Replay - DecimalAI

When your agent changes, some existing traces become stale — they were recorded against an older configuration. DecimalAI’s replay workflow re-runs those stale prompts through your updated agent and compares the results.

How It Works

DecimalAI is an observability platform, not an execution platform. Replay follows a pull-based workflow: You pull stale prompts from DecimalAI, run them through your agent on your own infrastructure, and submit the results back.

Replayability Classification

Not every trace can be replayed. DecimalAI classifies traces into three categories:

Category	Definition	Example
Fully replayable	All inputs are captured — can re-run exactly	Pure text in/out, tool calls with recorded args
Partially replayable	Some inputs depend on external state	RAG queries where the knowledge base may have changed
Not replayable	Inputs depend on real-time context	Streaming data, user sessions, time-sensitive queries

Running a Replay

Via the SDK

from decimalai.replay import run as replay_run, load_agent_fn

# Load your agent function
fn = load_agent_fn("my_app.agent:run")

# Run replay on stale traces
results = replay_run(
    agent_fn=fn,
    agent_name="support-agent",
    limit=50,
)

print(f"Completed: {results.completed}")
print(f"Pass rate: {results.pass_rate:.0%}")

Via the CLI

decimalai replay run batch_abc123 \
  --agent-fn my_app.agent:run \
  --api-key dai_sk_...

Output:

✓ [1/50] abc123: completed
✓ [2/50] def456: completed
✗ [3/50] ghi789: failed
...
========================================
Replay Summary
========================================
  Total:      50
  Completed:  48
  Passed:     45
  Failed:     3
  Skipped:    2
  Pass rate:  94%

Manual Flow

For teams with custom execution environments, you can decouple prompt export from agent execution:

from decimalai.replay import get_prompts, link

# Step 1: Export prompts from stale traces.
# get_prompts(agent_name, verdict=None, limit=500) returns ReplayPrompt
# objects — access fields as attributes: p.trace_id, p.user_input.
prompts = get_prompts(agent_name="support-agent", limit=50)
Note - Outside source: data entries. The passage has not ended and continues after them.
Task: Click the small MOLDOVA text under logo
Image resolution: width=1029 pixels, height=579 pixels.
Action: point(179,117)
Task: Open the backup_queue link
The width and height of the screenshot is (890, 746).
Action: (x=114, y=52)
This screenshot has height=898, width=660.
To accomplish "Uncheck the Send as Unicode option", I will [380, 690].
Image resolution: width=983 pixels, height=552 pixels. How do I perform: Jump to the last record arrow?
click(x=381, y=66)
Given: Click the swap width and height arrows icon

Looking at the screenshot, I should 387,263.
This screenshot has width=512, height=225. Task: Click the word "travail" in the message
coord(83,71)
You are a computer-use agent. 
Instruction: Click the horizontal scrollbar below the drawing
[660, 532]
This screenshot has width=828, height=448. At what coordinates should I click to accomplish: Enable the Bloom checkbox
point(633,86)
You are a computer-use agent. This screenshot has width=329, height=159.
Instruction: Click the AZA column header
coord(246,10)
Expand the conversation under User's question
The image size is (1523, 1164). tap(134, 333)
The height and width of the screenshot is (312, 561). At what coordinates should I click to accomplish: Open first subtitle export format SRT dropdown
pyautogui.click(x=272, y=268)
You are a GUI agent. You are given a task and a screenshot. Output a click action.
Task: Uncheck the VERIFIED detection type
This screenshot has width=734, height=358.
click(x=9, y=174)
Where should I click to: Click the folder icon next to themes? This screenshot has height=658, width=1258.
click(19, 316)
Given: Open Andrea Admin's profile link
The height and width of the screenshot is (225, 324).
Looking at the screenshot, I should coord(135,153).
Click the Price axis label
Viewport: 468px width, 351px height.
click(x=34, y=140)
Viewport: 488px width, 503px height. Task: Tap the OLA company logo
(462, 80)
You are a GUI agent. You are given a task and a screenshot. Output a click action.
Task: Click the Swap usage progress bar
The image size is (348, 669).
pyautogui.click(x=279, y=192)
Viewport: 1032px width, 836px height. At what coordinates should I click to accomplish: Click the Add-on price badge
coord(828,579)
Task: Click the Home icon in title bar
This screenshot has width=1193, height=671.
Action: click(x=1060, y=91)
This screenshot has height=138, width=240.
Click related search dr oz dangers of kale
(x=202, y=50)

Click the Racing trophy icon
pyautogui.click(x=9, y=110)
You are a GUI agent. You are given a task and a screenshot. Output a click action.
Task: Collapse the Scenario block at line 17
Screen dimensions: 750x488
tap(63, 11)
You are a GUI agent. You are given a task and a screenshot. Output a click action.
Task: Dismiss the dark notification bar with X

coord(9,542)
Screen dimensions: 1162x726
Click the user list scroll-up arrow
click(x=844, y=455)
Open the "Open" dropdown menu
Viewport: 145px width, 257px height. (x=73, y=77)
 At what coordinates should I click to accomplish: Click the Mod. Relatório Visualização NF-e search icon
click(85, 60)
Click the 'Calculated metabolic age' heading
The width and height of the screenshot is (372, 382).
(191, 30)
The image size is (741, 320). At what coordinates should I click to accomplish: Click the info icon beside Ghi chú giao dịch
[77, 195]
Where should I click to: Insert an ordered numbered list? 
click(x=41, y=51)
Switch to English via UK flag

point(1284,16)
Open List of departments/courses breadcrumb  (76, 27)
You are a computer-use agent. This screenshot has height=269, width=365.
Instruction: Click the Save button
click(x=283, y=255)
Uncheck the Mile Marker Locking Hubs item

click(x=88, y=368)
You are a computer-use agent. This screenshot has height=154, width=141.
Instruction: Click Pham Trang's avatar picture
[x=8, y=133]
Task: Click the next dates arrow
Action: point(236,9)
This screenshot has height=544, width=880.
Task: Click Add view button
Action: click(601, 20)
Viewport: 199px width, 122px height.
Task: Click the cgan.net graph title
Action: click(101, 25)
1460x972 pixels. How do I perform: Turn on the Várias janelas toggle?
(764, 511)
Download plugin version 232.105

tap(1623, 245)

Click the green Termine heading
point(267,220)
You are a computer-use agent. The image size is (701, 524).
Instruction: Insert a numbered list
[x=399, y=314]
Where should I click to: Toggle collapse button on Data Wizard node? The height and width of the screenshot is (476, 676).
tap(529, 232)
# Step 2: Run your agent however you like
for p in prompts:
    new_trace_id = my_custom_runner(p.user_input)

    # Step 3: Link the new trace back to the original.
    # link() takes exactly two trace IDs; it does NOT store your output —
    # it links two existing traces and triggers backend scoring.
    link(original_trace_id=p.trace_id, replayed_trace_id=new_trace_id)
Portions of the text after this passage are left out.